Look through the data below. Show each line where the string "checkbox" occurs.

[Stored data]
=== Begin Enclosure ===
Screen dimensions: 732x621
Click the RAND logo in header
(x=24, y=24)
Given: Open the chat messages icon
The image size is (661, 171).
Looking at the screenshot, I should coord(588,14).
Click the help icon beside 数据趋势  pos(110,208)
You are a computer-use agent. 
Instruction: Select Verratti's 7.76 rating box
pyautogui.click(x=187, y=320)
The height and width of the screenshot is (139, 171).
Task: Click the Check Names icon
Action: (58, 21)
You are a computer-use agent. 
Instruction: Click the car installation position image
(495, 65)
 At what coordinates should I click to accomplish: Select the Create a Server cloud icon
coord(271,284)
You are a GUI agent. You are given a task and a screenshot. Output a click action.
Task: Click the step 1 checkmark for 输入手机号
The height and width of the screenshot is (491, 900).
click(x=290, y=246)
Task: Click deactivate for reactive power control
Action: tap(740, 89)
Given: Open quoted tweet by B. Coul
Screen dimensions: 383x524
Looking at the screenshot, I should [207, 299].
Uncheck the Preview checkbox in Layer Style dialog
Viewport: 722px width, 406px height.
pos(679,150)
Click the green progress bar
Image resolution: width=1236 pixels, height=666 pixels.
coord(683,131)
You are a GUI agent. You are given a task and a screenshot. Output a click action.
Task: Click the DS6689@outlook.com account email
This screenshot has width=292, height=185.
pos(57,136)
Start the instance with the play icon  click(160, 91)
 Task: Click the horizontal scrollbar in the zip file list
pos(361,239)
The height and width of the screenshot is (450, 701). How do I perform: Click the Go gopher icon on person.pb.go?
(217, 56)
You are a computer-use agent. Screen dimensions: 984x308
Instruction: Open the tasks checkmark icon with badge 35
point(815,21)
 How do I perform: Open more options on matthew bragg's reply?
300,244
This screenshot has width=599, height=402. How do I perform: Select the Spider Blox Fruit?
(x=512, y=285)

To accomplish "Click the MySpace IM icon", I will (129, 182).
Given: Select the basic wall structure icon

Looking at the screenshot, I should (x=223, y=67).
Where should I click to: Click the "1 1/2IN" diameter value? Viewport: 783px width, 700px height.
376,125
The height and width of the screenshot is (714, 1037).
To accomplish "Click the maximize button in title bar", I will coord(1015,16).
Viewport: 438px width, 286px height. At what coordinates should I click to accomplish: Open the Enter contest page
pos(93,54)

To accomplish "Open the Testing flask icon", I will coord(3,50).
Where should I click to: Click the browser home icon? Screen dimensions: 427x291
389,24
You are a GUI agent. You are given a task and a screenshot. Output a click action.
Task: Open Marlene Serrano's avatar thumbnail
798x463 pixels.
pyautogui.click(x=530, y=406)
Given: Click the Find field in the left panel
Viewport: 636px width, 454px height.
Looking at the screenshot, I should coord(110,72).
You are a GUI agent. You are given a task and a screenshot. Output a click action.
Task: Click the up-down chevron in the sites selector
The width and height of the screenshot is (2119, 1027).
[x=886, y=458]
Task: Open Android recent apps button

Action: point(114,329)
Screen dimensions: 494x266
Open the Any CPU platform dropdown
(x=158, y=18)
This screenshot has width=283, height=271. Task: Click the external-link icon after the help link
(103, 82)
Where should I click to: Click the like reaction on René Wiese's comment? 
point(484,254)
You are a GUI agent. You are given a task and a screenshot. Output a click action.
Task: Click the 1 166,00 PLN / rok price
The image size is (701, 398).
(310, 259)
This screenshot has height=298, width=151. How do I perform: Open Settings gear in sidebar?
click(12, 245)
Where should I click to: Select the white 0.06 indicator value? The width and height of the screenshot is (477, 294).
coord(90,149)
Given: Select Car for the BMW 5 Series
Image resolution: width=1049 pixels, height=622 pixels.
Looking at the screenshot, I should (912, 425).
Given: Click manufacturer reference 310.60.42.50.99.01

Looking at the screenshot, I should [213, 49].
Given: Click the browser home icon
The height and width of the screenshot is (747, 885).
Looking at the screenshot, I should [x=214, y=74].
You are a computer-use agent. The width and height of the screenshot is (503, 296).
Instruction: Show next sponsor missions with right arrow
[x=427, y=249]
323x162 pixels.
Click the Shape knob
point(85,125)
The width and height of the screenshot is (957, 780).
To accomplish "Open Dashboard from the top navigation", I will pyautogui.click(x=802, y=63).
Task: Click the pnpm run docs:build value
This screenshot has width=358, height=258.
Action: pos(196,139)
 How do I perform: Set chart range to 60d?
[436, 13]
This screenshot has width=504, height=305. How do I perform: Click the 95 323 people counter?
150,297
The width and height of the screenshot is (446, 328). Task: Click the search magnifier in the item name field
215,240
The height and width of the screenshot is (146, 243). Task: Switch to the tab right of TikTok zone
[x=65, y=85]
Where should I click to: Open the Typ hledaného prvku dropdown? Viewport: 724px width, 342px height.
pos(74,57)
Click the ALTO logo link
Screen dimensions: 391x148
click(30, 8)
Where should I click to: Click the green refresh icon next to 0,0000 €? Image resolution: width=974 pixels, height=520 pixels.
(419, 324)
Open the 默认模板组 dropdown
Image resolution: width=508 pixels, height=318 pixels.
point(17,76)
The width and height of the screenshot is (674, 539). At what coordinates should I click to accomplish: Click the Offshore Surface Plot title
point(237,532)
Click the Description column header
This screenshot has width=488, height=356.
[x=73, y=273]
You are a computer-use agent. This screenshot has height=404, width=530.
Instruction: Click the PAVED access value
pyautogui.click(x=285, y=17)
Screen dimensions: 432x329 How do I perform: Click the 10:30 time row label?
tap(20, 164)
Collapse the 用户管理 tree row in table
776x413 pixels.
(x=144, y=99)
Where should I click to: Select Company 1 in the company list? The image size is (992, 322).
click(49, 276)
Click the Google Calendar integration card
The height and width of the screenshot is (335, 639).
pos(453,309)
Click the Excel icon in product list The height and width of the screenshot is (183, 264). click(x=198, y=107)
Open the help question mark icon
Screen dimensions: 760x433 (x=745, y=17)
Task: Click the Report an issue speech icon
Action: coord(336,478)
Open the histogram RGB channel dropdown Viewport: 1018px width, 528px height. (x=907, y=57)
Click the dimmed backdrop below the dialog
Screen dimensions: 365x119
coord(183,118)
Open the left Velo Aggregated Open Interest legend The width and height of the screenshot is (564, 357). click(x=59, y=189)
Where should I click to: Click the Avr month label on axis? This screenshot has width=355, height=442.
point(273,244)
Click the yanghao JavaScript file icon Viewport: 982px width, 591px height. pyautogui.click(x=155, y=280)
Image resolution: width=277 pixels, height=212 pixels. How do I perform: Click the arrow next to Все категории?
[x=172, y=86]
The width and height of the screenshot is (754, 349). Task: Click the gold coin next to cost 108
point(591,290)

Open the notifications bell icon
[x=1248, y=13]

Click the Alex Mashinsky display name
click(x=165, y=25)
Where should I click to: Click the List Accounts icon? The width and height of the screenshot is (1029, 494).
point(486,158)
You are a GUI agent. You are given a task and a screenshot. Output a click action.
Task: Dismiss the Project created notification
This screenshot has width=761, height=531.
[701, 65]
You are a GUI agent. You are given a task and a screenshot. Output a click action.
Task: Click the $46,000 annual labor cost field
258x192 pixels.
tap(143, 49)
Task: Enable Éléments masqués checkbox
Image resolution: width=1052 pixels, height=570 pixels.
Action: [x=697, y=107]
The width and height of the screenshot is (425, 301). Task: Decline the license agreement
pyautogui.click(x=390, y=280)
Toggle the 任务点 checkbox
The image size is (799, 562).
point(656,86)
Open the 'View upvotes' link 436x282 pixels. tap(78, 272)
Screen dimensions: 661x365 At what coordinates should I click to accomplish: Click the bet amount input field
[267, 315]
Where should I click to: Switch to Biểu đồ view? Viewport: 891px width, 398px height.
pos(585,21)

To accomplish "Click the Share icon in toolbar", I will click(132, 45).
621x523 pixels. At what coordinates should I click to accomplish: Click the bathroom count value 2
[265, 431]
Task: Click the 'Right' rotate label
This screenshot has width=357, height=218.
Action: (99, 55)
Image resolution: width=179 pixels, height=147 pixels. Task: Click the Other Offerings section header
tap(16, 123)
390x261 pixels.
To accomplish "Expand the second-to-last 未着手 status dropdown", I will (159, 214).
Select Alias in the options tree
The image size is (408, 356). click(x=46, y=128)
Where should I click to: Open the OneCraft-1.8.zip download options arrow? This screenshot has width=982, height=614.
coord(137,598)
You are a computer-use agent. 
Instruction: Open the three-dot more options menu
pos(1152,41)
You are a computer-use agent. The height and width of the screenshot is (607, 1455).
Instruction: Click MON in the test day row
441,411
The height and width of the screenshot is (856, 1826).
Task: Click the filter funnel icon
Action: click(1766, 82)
=== End Enclosure ===
Output for this task:
Uncheck the Preview checkbox in Layer Style dialog
Task: Enable Éléments masqués checkbox
Toggle the 任务点 checkbox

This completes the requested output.